▶ _What the task asks_: Starting with the line that contains "Viewport: 702px width, 554px height.", copy each line exactly through the end of the listing, and omit all pictures.

▶ _Information given_:
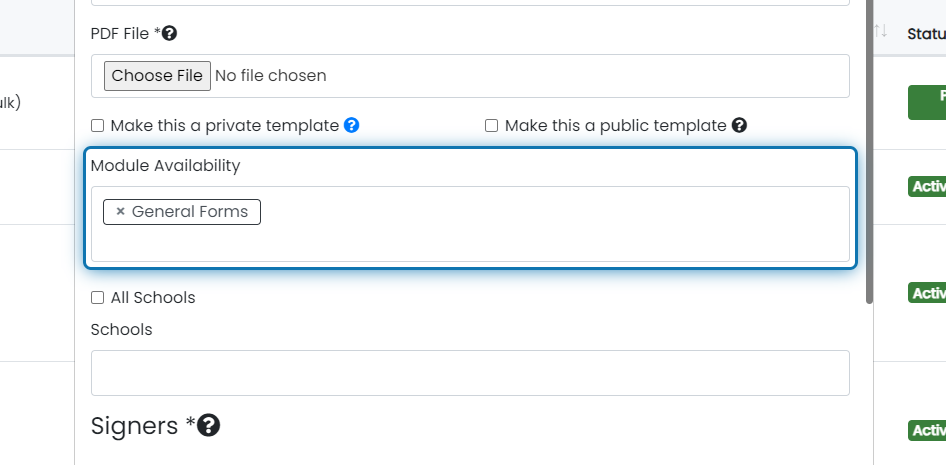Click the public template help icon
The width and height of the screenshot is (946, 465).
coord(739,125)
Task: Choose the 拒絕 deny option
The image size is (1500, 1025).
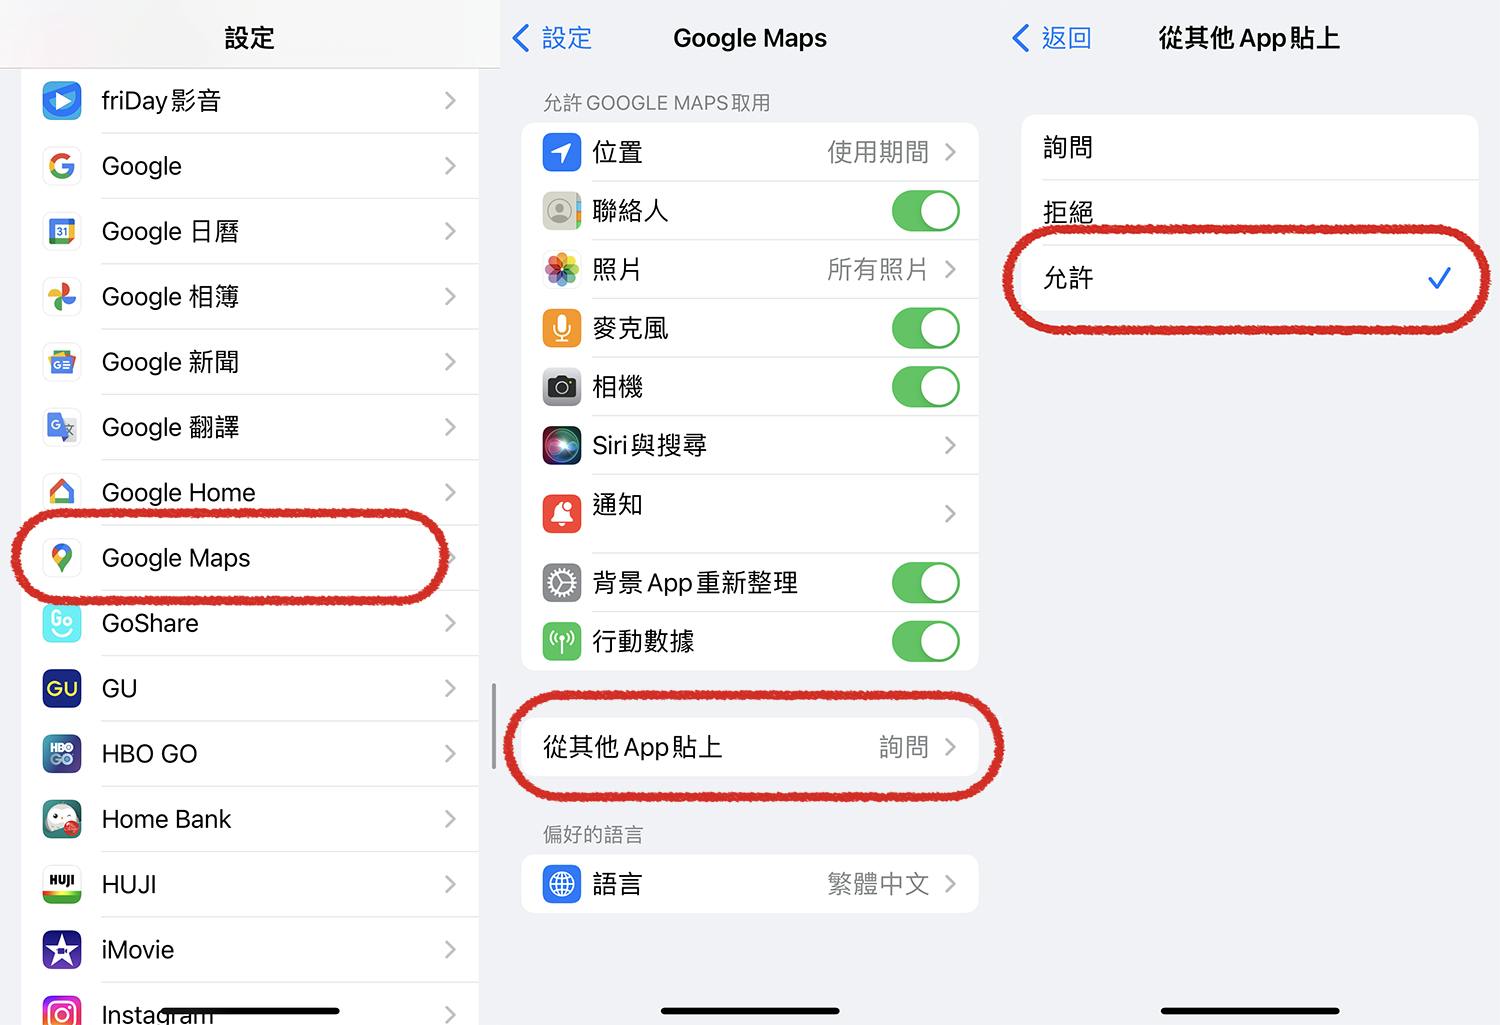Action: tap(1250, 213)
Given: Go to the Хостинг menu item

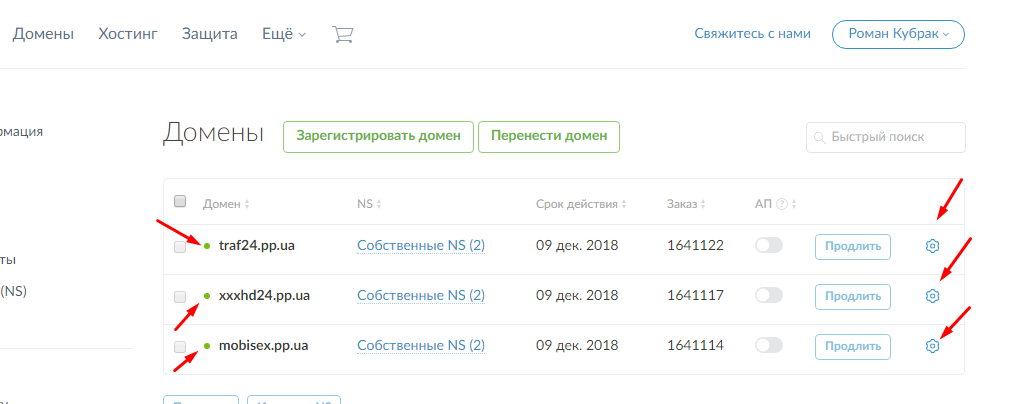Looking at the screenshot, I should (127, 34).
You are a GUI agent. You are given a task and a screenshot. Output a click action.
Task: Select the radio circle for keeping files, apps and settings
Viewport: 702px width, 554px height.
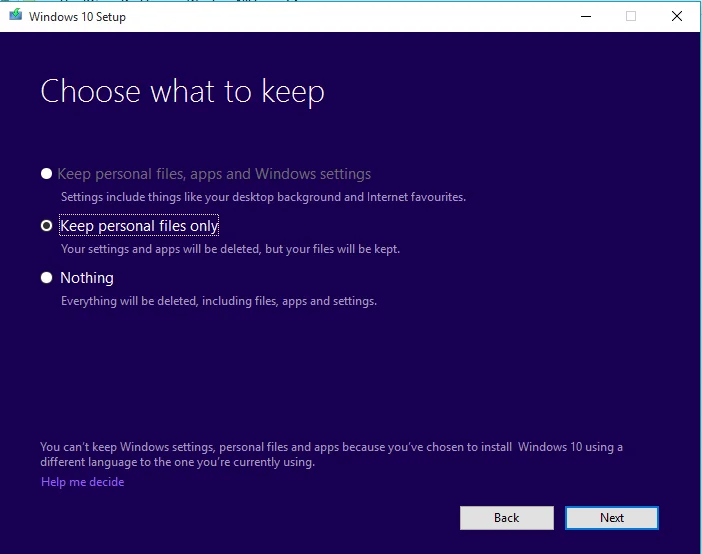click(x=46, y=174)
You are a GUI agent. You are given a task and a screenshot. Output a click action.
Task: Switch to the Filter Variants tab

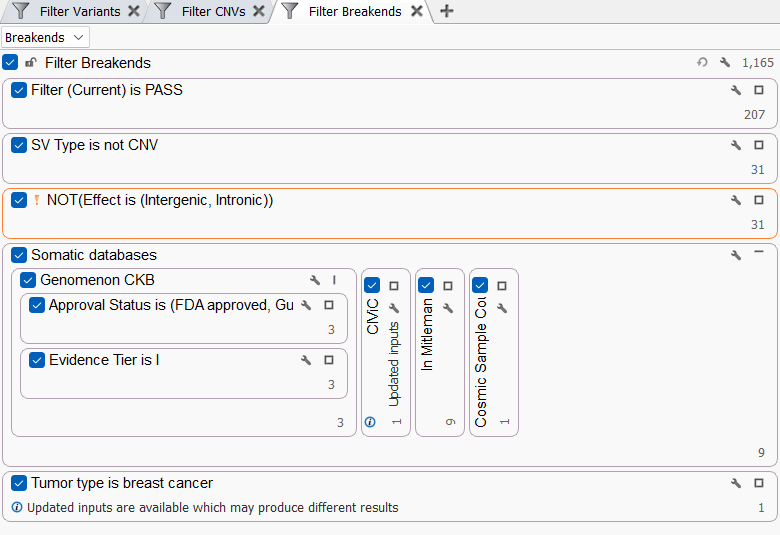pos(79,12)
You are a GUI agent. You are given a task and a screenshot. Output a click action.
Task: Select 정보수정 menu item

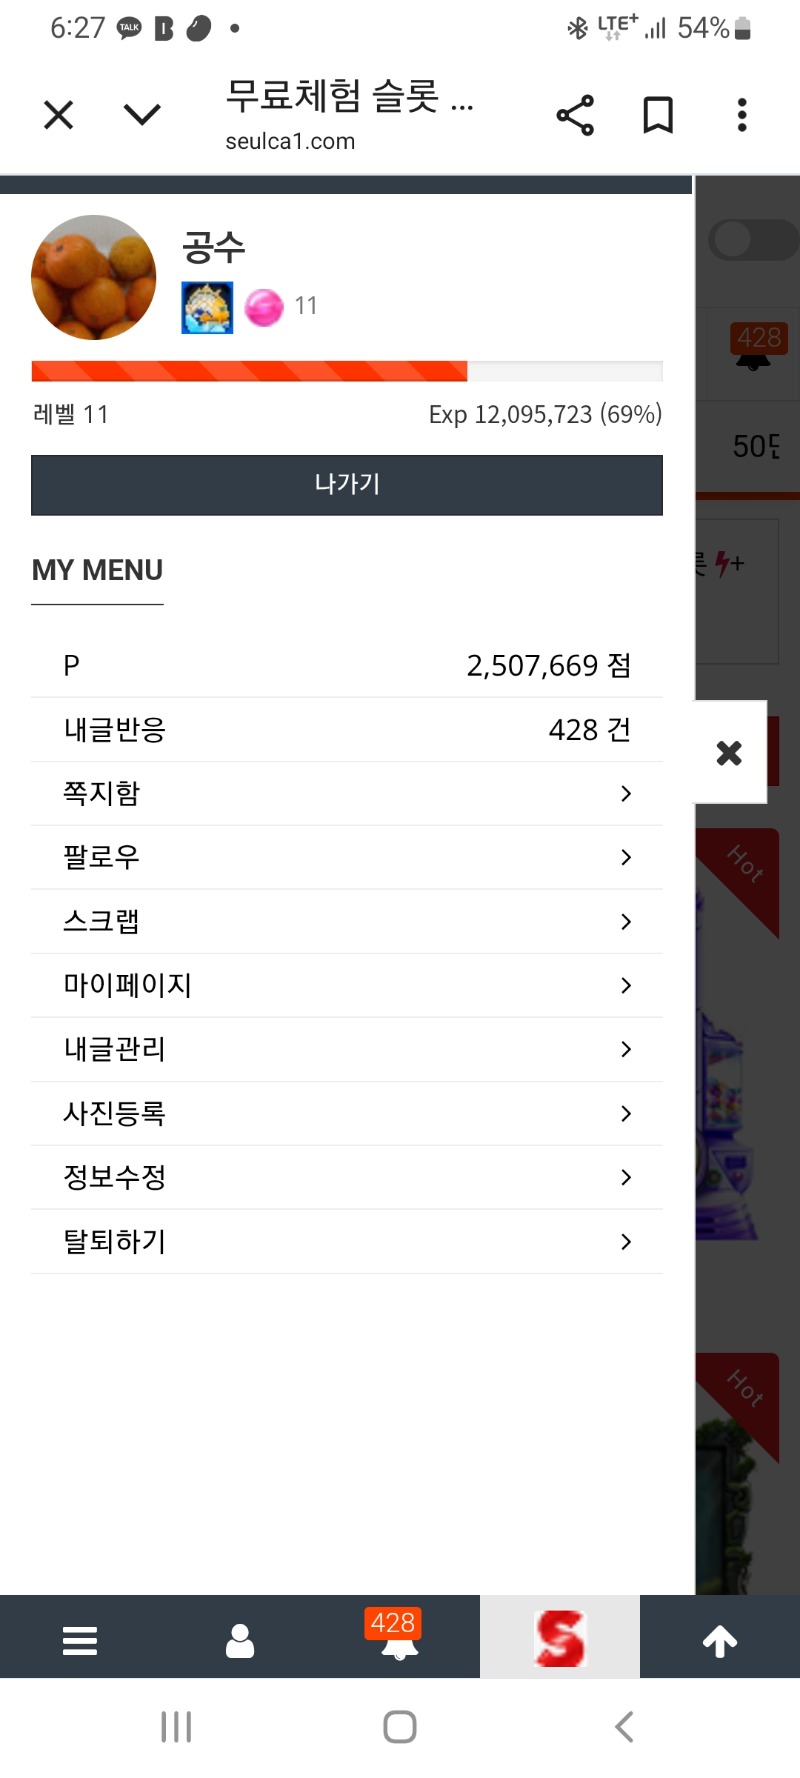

▶ _Solution_:
Viewport: 702px width, 554px height.
click(x=46, y=174)
You are a GUI agent. You are given a task and a screenshot. Output a click action.
Task: Switch to the Filter Variants tab

pos(79,12)
You are a GUI agent. You are given a task and a screenshot. Output a click action.
Task: Select 정보수정 menu item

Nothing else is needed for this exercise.